◆ Work order
Exactly reproduce the line containing "Given: Click the Overall Progress bar" together with every line after it, through the end of the entries, and give nothing more.

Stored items
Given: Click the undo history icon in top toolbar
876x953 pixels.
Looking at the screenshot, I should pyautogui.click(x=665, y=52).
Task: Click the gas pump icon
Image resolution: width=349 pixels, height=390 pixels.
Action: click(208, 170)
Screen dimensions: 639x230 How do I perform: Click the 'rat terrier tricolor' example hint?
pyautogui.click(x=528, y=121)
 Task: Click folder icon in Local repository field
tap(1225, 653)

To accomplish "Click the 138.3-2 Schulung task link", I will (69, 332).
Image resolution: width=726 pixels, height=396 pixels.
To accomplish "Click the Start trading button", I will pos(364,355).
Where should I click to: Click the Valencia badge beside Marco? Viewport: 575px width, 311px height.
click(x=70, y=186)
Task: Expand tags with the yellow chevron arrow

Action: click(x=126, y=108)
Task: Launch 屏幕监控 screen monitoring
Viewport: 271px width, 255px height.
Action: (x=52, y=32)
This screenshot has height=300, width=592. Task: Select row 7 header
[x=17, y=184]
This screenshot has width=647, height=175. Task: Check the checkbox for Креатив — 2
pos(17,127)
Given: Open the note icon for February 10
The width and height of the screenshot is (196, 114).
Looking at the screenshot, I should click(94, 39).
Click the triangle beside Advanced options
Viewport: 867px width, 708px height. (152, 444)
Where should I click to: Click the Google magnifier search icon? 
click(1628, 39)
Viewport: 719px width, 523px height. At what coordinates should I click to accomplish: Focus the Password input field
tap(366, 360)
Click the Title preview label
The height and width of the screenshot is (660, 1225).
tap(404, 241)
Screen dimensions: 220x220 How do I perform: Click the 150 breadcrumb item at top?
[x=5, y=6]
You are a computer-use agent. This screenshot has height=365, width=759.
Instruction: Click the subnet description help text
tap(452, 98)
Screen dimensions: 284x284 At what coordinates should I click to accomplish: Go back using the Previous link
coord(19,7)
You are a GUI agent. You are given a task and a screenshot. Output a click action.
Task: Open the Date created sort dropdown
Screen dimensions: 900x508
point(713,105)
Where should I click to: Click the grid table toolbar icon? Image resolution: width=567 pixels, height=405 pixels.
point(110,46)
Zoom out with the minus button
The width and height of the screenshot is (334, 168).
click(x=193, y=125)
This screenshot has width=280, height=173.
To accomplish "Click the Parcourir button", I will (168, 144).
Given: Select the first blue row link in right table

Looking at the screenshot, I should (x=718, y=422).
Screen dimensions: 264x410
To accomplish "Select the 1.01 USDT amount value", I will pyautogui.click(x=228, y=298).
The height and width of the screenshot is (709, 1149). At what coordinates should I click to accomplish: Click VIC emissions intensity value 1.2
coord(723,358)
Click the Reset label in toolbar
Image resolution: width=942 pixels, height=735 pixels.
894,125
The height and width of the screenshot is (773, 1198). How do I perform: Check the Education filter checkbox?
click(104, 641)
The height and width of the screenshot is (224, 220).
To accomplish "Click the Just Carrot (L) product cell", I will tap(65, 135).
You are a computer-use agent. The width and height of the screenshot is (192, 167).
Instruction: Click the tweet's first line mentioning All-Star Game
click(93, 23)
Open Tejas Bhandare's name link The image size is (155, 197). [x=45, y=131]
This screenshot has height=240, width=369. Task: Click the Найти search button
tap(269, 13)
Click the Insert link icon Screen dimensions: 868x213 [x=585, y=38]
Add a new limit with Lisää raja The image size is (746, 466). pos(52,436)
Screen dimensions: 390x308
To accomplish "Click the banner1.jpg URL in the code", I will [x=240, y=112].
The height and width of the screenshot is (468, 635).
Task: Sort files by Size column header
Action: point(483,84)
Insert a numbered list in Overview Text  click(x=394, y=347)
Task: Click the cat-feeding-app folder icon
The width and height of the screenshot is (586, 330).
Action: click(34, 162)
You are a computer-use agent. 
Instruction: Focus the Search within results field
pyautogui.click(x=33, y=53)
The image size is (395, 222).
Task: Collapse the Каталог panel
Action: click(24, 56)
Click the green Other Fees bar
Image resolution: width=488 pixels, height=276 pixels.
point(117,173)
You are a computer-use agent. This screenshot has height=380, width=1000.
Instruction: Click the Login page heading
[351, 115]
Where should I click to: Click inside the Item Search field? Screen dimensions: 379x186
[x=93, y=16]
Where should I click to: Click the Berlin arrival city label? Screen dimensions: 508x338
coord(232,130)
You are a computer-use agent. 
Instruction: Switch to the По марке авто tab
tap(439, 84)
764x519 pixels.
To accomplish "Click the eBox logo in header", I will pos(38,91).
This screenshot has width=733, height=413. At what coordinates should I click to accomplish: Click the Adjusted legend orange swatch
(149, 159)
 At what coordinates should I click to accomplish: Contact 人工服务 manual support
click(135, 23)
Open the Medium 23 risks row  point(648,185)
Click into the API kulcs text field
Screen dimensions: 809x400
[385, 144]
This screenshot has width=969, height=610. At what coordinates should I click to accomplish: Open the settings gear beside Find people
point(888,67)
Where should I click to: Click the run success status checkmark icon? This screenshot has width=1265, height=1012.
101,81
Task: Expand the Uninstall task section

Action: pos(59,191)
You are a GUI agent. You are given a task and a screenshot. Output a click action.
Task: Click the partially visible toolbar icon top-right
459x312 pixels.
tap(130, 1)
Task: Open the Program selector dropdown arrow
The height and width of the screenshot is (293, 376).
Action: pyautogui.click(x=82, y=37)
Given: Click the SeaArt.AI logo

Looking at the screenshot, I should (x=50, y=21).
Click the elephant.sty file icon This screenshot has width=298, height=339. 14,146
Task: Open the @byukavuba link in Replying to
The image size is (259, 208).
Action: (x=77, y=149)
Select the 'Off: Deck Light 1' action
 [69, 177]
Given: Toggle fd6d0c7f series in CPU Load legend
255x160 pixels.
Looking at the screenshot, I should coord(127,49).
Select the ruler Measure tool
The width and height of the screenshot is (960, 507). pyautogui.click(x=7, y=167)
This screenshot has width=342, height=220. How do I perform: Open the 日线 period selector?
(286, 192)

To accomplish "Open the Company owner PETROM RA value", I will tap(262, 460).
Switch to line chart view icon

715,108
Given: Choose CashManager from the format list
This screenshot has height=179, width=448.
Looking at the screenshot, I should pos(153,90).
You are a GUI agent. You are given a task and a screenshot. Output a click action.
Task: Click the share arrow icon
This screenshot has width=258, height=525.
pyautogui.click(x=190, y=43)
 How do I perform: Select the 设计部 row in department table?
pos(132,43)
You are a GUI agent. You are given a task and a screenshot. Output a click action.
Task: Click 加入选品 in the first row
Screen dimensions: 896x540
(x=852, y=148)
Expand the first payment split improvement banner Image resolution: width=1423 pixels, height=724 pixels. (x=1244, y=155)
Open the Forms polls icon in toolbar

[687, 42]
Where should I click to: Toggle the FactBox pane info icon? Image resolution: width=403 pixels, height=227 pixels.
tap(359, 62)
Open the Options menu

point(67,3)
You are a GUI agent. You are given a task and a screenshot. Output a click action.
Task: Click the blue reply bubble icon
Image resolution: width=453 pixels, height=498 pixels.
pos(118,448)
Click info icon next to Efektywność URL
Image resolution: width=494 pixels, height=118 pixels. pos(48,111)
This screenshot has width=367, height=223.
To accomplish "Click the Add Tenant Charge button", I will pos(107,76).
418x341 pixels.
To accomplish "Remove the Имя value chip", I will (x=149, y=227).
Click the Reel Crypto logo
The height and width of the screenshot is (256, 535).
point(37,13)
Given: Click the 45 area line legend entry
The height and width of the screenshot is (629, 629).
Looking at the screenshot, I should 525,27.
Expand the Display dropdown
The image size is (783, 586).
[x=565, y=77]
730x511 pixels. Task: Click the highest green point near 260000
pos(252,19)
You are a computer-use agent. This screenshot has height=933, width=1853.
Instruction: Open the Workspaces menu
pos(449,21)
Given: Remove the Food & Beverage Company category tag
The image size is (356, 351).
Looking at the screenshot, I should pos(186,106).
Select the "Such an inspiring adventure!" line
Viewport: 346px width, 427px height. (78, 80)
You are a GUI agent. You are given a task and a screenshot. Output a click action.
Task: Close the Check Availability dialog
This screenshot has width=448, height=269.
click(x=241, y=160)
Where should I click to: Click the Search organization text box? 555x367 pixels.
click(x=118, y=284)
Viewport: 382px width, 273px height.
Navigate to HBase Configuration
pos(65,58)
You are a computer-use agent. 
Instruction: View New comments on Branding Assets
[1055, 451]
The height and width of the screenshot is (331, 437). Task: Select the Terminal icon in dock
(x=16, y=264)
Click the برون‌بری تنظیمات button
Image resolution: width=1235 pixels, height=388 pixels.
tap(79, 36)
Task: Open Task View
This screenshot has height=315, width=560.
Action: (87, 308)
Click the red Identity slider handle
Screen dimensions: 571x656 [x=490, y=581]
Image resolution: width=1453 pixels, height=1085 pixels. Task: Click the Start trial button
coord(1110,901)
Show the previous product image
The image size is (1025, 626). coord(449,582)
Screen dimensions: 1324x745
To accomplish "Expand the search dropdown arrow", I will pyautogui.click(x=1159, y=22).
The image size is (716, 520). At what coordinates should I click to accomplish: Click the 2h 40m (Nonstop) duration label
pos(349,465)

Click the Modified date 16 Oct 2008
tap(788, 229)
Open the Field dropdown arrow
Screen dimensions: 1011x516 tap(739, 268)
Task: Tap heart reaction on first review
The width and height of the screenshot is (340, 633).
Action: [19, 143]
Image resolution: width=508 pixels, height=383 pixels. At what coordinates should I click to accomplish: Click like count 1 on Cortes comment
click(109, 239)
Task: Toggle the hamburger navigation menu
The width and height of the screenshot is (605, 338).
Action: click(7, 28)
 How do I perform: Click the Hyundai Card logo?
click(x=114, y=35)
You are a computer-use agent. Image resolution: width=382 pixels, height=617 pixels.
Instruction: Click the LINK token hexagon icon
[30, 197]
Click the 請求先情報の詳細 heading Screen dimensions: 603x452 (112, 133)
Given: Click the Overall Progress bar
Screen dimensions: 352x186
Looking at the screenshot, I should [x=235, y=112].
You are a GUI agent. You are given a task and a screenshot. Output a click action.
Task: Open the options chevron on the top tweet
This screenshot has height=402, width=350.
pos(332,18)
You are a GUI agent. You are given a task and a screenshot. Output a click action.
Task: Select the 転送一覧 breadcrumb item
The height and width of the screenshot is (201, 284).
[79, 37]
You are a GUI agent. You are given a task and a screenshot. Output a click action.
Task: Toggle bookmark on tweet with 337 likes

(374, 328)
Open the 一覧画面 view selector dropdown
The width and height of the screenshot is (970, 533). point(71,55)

◆ Answer space
Given: Click the Overall Progress bar
Screen dimensions: 352x186
Looking at the screenshot, I should [x=235, y=112].
You are a GUI agent. You are given a task and a screenshot. Output a click action.
Task: Open the options chevron on the top tweet
This screenshot has height=402, width=350.
pos(332,18)
You are a GUI agent. You are given a task and a screenshot. Output a click action.
Task: Select the 転送一覧 breadcrumb item
The height and width of the screenshot is (201, 284).
[79, 37]
You are a GUI agent. You are given a task and a screenshot. Output a click action.
Task: Toggle bookmark on tweet with 337 likes

(374, 328)
Open the 一覧画面 view selector dropdown
The width and height of the screenshot is (970, 533). point(71,55)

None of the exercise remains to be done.